Assessing the Significance of Directed and Multivariate Measures of Linear Dependence Between Time Series

March 09, 2020 · Declared Dead · 🏛 arXiv.org

"No code URL or promise found in abstract"

Evidence collected by the PWNC Scanner

Authors Oliver M. Cliff, Leonardo Novelli, Ben D. Fulcher, James M. Shine, Joseph T. Lizier arXiv ID 2003.03887 Category stat.ME Cross-listed cs.IT, math.ST, physics.data-an, q-bio.NC, stat.AP Citations 11 Venue arXiv.org Last Checked 1 month ago

Abstract

Inferring linear dependence between time series is central to our understanding of natural and artificial systems. Unfortunately, the hypothesis tests that are used to determine statistically significant directed or multivariate relationships from time-series data often yield spurious associations (Type I errors) or omit causal relationships (Type II errors). This is due to the autocorrelation present in the analysed time series -- a property that is ubiquitous across diverse applications, from brain dynamics to climate change. Here we show that, for limited data, this issue cannot be mediated by fitting a time-series model alone (e.g., in Granger causality or prewhitening approaches), and instead that the degrees of freedom in statistical tests should be altered to account for the effective sample size induced by cross-correlations in the observations.

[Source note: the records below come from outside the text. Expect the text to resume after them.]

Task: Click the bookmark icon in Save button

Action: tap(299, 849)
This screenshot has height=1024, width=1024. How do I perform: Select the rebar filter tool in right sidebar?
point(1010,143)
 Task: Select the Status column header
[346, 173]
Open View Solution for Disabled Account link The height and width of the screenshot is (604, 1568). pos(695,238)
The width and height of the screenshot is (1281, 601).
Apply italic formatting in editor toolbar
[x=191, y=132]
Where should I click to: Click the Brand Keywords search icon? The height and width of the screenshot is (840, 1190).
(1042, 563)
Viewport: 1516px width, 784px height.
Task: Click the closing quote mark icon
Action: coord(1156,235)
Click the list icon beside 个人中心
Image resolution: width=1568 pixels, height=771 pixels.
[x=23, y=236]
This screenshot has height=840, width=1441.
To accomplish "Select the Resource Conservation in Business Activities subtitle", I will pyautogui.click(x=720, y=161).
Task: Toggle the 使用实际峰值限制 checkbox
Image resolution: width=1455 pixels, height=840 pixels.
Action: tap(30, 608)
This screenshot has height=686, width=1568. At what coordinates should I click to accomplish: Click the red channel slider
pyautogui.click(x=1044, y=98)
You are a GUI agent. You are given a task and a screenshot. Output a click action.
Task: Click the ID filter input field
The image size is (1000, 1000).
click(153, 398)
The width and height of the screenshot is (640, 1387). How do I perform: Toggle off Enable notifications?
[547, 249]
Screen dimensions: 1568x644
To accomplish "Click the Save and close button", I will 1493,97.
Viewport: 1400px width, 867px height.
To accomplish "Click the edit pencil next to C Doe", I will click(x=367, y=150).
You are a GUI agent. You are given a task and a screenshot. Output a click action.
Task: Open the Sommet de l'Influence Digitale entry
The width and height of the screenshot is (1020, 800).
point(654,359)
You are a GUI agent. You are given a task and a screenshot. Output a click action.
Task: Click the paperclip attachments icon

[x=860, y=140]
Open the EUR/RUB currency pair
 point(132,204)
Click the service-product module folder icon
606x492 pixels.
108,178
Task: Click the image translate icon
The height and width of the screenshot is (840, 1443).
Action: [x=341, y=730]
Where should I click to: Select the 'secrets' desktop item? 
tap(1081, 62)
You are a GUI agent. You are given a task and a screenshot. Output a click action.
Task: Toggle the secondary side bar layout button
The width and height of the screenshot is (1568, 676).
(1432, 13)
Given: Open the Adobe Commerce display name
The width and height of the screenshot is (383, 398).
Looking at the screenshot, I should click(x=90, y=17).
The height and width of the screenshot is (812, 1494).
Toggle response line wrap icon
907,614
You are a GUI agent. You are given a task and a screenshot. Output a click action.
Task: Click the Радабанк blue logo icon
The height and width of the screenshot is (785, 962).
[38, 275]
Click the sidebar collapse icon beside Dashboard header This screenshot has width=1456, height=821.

This insight enabled us to derive modified hypothesis tests for any multivariate correlation-based measures of linear dependence between covariance-stationary time series, including Granger causality and mutual information with Gaussian marginals. We use both numerical simulations (generated by autoregressive models and digital filtering) as well as recorded fMRI-neuroimaging data to show that our tests are unbiased for a variety of stationary time series. Our experiments demonstrate that the commonly used $F$- and $χ^2$-tests can induce significant false-positive rates of up to $100\%$ for both measures, with and without prewhitening of the signals. These findings suggest that many dependencies reported in the scientific literature may have been, and may continue to be, spuriously reported or missed if modified hypothesis tests are not used when analysing time series.